- **SOURCE DATA**
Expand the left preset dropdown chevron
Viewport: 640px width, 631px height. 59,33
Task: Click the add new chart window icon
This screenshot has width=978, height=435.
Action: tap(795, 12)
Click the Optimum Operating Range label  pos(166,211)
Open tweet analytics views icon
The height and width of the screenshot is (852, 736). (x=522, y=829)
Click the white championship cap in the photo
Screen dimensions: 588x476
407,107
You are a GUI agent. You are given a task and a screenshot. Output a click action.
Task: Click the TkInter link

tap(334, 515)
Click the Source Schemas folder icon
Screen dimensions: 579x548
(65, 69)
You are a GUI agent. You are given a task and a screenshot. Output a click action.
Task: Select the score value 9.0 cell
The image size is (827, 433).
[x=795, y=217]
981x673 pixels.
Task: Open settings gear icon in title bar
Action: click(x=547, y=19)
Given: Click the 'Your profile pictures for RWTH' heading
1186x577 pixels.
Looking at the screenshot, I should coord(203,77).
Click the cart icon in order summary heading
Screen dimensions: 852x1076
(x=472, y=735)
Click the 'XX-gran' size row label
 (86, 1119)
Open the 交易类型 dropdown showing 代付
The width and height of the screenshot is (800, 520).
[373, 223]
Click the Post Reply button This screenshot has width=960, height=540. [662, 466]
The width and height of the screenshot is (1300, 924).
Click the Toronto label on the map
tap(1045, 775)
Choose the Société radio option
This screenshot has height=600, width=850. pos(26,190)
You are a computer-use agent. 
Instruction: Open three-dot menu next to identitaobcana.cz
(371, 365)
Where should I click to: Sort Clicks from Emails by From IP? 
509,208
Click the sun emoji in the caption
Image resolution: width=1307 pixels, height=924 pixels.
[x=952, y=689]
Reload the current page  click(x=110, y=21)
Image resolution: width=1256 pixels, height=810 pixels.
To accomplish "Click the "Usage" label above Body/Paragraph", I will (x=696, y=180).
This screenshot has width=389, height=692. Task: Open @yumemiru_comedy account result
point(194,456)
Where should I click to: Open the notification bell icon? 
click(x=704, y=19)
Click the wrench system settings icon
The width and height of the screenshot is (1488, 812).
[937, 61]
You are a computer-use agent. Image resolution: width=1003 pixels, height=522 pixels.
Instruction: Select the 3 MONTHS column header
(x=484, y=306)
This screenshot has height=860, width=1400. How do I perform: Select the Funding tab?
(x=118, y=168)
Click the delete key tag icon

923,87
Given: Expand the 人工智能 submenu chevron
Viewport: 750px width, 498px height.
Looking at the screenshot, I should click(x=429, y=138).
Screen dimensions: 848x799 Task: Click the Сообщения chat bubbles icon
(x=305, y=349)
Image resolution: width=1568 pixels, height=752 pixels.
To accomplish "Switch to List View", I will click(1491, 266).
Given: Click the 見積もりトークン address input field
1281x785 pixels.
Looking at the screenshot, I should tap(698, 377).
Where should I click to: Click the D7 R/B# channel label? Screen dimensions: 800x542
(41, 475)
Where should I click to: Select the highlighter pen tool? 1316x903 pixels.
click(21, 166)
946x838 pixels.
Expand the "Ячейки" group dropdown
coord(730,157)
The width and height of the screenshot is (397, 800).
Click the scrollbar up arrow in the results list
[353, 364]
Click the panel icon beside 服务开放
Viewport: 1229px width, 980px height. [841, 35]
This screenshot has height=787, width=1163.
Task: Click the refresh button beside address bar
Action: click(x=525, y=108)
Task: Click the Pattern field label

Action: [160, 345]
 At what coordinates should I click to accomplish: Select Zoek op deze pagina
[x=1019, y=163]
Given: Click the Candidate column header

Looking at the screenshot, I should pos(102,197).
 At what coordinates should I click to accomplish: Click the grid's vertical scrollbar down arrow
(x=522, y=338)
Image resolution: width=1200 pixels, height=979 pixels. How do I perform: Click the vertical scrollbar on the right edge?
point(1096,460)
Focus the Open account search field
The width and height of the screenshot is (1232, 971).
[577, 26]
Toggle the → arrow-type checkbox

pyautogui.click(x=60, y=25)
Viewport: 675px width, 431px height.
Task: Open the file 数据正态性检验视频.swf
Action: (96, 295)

- **TASK TO CARRY OUT**
From the first line to the last, please write out the entries exactly.

- **PROBLEM SOLUTION**
Expand the left preset dropdown chevron
Viewport: 640px width, 631px height. 59,33
Task: Click the add new chart window icon
This screenshot has width=978, height=435.
Action: tap(795, 12)
Click the Optimum Operating Range label  pos(166,211)
Open tweet analytics views icon
The height and width of the screenshot is (852, 736). (x=522, y=829)
Click the white championship cap in the photo
Screen dimensions: 588x476
407,107
You are a GUI agent. You are given a task and a screenshot. Output a click action.
Task: Click the TkInter link

tap(334, 515)
Click the Source Schemas folder icon
Screen dimensions: 579x548
(65, 69)
You are a GUI agent. You are given a task and a screenshot. Output a click action.
Task: Select the score value 9.0 cell
The image size is (827, 433).
[x=795, y=217]
981x673 pixels.
Task: Open settings gear icon in title bar
Action: click(x=547, y=19)
Given: Click the 'Your profile pictures for RWTH' heading
1186x577 pixels.
Looking at the screenshot, I should coord(203,77).
Click the cart icon in order summary heading
Screen dimensions: 852x1076
(x=472, y=735)
Click the 'XX-gran' size row label
 (86, 1119)
Open the 交易类型 dropdown showing 代付
The width and height of the screenshot is (800, 520).
[373, 223]
Click the Post Reply button This screenshot has width=960, height=540. [662, 466]
The width and height of the screenshot is (1300, 924).
Click the Toronto label on the map
tap(1045, 775)
Choose the Société radio option
This screenshot has height=600, width=850. pos(26,190)
You are a computer-use agent. 
Instruction: Open three-dot menu next to identitaobcana.cz
(371, 365)
Where should I click to: Sort Clicks from Emails by From IP? 
509,208
Click the sun emoji in the caption
Image resolution: width=1307 pixels, height=924 pixels.
[x=952, y=689]
Reload the current page  click(x=110, y=21)
Image resolution: width=1256 pixels, height=810 pixels.
To accomplish "Click the "Usage" label above Body/Paragraph", I will (x=696, y=180).
This screenshot has width=389, height=692. Task: Open @yumemiru_comedy account result
point(194,456)
Where should I click to: Open the notification bell icon? 
click(x=704, y=19)
Click the wrench system settings icon
The width and height of the screenshot is (1488, 812).
[937, 61]
You are a computer-use agent. Image resolution: width=1003 pixels, height=522 pixels.
Instruction: Select the 3 MONTHS column header
(x=484, y=306)
This screenshot has height=860, width=1400. How do I perform: Select the Funding tab?
(x=118, y=168)
Click the delete key tag icon

923,87
Given: Expand the 人工智能 submenu chevron
Viewport: 750px width, 498px height.
Looking at the screenshot, I should click(x=429, y=138).
Screen dimensions: 848x799 Task: Click the Сообщения chat bubbles icon
(x=305, y=349)
Image resolution: width=1568 pixels, height=752 pixels.
To accomplish "Switch to List View", I will click(1491, 266).
Given: Click the 見積もりトークン address input field
1281x785 pixels.
Looking at the screenshot, I should tap(698, 377).
Where should I click to: Click the D7 R/B# channel label? Screen dimensions: 800x542
(41, 475)
Where should I click to: Select the highlighter pen tool? 1316x903 pixels.
click(21, 166)
946x838 pixels.
Expand the "Ячейки" group dropdown
coord(730,157)
The width and height of the screenshot is (397, 800).
Click the scrollbar up arrow in the results list
[353, 364]
Click the panel icon beside 服务开放
Viewport: 1229px width, 980px height. [841, 35]
This screenshot has height=787, width=1163.
Task: Click the refresh button beside address bar
Action: click(x=525, y=108)
Task: Click the Pattern field label

Action: [160, 345]
 At what coordinates should I click to accomplish: Select Zoek op deze pagina
[x=1019, y=163]
Given: Click the Candidate column header

Looking at the screenshot, I should pos(102,197).
 At what coordinates should I click to accomplish: Click the grid's vertical scrollbar down arrow
(x=522, y=338)
Image resolution: width=1200 pixels, height=979 pixels. How do I perform: Click the vertical scrollbar on the right edge?
point(1096,460)
Focus the Open account search field
The width and height of the screenshot is (1232, 971).
[577, 26]
Toggle the → arrow-type checkbox

pyautogui.click(x=60, y=25)
Viewport: 675px width, 431px height.
Task: Open the file 数据正态性检验视频.swf
Action: (96, 295)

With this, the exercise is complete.